El Presidente writes:

I would quibble with his caricature of Adam Smith.

The Theory of Moral Sentiments is Darwinian only if read with the previous suggestion and the greatest credulity, and Smith saw a vital role for regulators in Wealth of Nations as he expressed certainty of the tendency for businessmen to collude and for unconstrained free markets to run amok. He railed against foolishness, but I don’t recall him railing against sapience. Thus, in so far as we accept Ridley’s view of Smith, we must frame his words in terms of scale and scope, not collaboration or direction. The similarity between the two authors might be more along the lines of their appreciation for a force that they could not create in and of themselves and sincere wonder at the goodness of its power; a contagious sense of awe, humility, peace, and gratitude.

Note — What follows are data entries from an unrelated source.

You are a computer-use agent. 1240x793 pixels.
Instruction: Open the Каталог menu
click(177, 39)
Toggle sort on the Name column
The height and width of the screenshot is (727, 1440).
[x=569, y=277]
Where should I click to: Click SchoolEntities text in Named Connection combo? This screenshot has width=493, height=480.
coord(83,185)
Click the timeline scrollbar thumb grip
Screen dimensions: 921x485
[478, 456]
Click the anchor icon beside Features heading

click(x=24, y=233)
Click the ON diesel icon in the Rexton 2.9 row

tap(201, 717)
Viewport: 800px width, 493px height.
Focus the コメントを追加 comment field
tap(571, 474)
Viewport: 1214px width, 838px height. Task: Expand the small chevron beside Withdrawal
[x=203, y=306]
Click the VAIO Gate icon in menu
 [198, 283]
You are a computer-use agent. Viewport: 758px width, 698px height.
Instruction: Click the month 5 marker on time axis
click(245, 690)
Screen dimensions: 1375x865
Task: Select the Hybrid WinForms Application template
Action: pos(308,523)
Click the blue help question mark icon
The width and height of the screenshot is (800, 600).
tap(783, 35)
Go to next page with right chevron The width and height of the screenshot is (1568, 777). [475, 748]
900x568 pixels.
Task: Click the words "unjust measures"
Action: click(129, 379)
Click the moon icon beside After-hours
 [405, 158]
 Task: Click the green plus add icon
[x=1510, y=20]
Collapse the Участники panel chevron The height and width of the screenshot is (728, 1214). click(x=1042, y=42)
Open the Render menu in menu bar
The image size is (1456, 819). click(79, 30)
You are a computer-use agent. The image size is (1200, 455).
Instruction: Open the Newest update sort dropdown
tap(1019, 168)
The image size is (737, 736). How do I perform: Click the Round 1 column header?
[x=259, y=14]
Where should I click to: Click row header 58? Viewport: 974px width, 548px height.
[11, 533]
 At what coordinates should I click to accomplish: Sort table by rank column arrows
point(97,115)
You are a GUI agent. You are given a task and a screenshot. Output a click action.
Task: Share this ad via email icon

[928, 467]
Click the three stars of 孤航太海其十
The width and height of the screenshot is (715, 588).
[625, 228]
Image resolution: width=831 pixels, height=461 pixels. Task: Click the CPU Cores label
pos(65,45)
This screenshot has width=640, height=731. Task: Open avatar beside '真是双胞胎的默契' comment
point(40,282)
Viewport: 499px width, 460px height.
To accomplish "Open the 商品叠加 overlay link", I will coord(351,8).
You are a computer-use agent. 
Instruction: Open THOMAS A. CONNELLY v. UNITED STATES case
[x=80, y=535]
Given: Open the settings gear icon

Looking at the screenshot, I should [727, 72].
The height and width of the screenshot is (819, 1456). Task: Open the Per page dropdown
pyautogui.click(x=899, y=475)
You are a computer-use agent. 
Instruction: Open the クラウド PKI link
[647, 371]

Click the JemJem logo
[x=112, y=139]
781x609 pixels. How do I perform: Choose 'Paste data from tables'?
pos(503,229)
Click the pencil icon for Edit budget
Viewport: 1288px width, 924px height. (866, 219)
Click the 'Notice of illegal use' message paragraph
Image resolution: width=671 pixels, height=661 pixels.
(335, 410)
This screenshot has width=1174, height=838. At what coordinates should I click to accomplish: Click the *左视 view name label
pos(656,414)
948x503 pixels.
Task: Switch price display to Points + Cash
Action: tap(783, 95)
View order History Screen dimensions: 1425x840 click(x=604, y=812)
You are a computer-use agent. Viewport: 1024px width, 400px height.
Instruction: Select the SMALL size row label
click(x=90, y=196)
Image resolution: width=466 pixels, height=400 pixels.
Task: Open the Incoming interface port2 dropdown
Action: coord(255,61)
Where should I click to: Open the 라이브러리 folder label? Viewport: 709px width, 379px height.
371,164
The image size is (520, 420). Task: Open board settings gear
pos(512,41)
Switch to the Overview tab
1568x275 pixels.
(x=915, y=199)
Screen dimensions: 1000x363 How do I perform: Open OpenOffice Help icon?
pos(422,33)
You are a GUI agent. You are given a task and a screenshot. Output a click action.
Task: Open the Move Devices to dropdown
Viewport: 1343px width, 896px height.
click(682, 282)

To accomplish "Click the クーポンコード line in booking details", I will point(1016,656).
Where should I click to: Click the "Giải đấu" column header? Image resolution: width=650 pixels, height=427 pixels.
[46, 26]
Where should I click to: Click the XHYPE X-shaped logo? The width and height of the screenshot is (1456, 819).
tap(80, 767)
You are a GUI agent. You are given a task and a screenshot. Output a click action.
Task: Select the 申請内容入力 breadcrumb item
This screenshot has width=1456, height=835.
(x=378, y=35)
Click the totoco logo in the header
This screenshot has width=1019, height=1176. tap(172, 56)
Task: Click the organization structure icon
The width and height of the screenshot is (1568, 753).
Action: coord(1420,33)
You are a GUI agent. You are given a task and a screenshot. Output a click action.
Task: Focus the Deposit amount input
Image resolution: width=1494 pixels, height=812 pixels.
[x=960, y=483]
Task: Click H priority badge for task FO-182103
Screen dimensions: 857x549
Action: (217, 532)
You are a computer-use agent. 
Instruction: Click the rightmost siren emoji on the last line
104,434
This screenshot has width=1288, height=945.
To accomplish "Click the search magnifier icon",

One needn't be a hypocrite to acknowledge that things can take a "natural" course if left alone and yet that we might very well prefer something "unnatural". Unless we are to claim that the "unnatural" preference is somehow fit for remediation while everything else should be left alone, then we haven't a leg to stand on in criticizing those who choose to adopt one basic set of principles for physical sciences and augment them with another for social sciences; the reason for this augmentation being the existence of sapience and with it moral agency. These are not physical forces. They are metaphysical forces. If we embrace a pursuit to eradicate societal instinct, are we not central planners of a different sort?

If evolution/natural selection is responsible for everything we experience, then choice matters not. Smith's admonitions should fall on deaf ears and not affect behavior one bit. Natural, physical, inhuman forces must then be to answer for war, theft, malice, plague, famine, and drought. They also deserve credit for everything we would claim as our own such as wealth, art, technology, and the affection we express toward those we claim to love. How juvenile of us to think that we have any choice in the matter of loving another individual, right? I prefer to think that I am not loving another person unless I choose to do so; that it requires my assent and I am a fool to withhold it. Then, I hope that I would give it as often as humanly possible, and that when I fail to give it they would be loved by someone else _in spite of me_. That’s how I can support societal approaches to economic policy that give consideration to others in excess of recognizing them as competitors for limited resources. That's how I can express reverence for the physical and the metaphysical in tandem without contradiction. I've studied Wealth of Nations and Theory of Moral Sentiments, and I don't think Smith would have a problem with this. Characterizing his work as physical reductionism is taking substantial interpretive and editorial liberty.

John Thacker writes:
Yet if the market needs no central planner, why should life need an intelligent designer?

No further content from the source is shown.